8. However, the history of the matter may at least serve to explain why the legislation is cast in the form in which it is. The absence of an express provision excluding a claim for legal professional privilege in an investigation under Pt VII may be accounted for by the view of the law which the legislature took at the time the legislation was passed: cf. Annetts v. McCann (1990) 65 ALJR 167, at p 168; 97 ALR 177, at p 180. And if the legislation otherwise evinces a sufficiently clear intention to exclude the doctrine, then effect must be given to that intention: see Bropho v. Western Australia (1990) 171 CLR 1, at p 23. It should, however, be emphasized that, in the absence of an express exclusion, any implication to that effect must be a necessary requirement, for legal professional privilege is a doctrine of a fundamental kind which is not to be abrogated except in the clearest terms: see Baker v. Campbell, at p 123; Sorby v. The Commonwealth (1983) 152 CLR 281, at pp 289, 309-310, 316; Balog v. Independent Commission Against Corruption (1990) 169 CLR 625.
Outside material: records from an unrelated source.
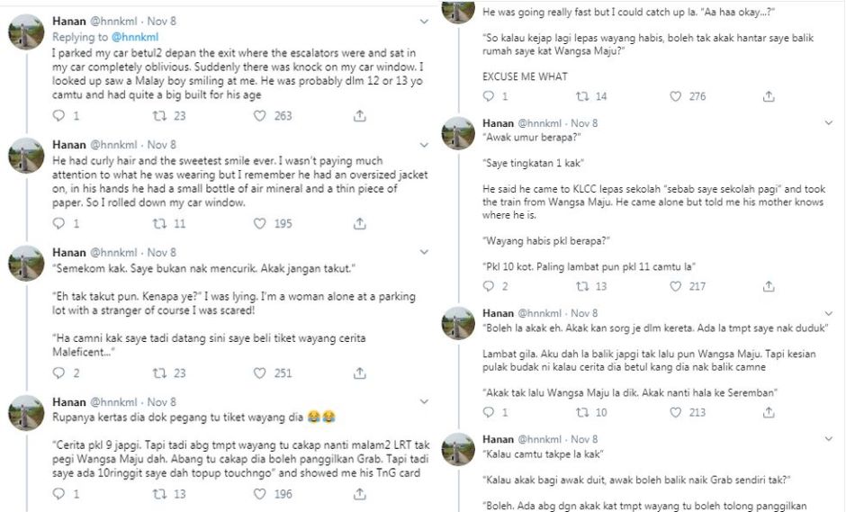Share the tweet with 263 likes
This screenshot has width=846, height=512.
coord(359,115)
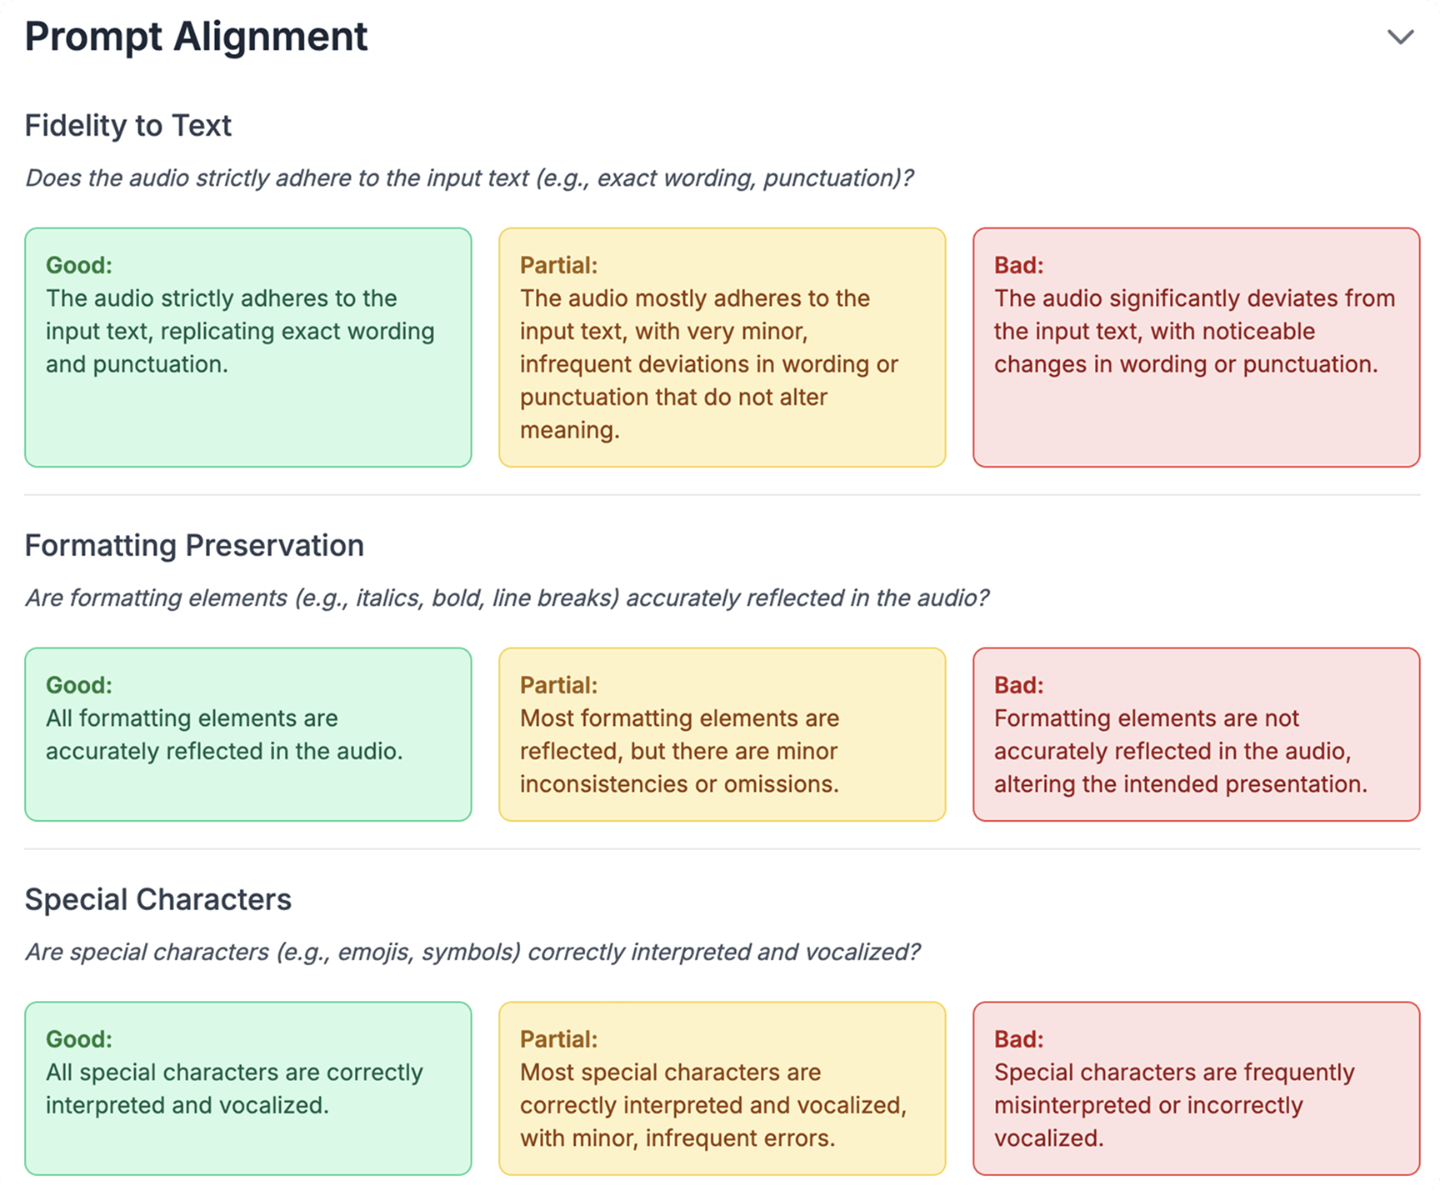The width and height of the screenshot is (1440, 1191).
Task: Click the Special Characters heading
Action: 158,900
9. In determining the intention of the legislature, that is to say, the intention which is revealed by the words used by the legislature, it is permissible to look to the general purpose or object of the legislation. In speaking of the privilege against self-incrimination in an inquiry under the Trade Practices Act 1974 (Cth), the majority in Pyneboard Pty. Ltd. v. Trade Practices Commission (1983) 152 CLR 328, at p 341, said:
"In deciding whether a statute impliedly excludes the privilege much depends on the language and character of the provision and the purpose which it is designed to achieve. The privilege will be impliedly excluded if the obligation to answer, provide information or produce documents is expressed in general terms and it appears from the character and purpose of the provision that the obligation was not intended to be subject to any qualification. This is so when the object of imposing the obligation is to ensure the full investigation in the public interest of matters involving the possible commission of offences which lie peculiarly within the knowledge of persons who cannot reasonably be expected to make their knowledge available otherwise than under a statutory obligation. In such cases it will be so, notwithstanding that the answers given may be used in subsequent legal proceedings."10. Both Mortimer v. Brown (1970) 122 CLR 493 and Hamilton v. Oades (1989) 166 CLR 486 were concerned with the investigation of an officer of a company under the relevant companies legislation. In both cases it was held that the character and purpose of the legislation, which was the investigation of the conduct of persons who might be concerned, fraudulently or otherwise, to conceal information which ought to be revealed in the public interest, pointed inevitably to the exclusion of the privilege against self-incrimination. In speaking of the section imposing an obligation to provide answers in Mortimer v. Brown, Kitto J. observed, at p 496, that "(t)o read down the wide terms of the section so as to allow a danger of self-incrimination as a valid ground for refusing to answer a question would render the provision relatively valueless in the very cases which call most loudly for investigation". And as Mason C.J. pointed out in Hamilton v. Oades, at p 495, Mortimer v. Brown is a striking illustration of the statutory abrogation of the privilege where the intention to abrogate was ascertained by necessary implication. In Hamilton v. Oades the character and purpose of the legislation remained the same as in Mortimer v. Brown, but in the former case there was an express provision excluding the privilege and providing a limited measure of protection which was previously unavailable to a person being examined.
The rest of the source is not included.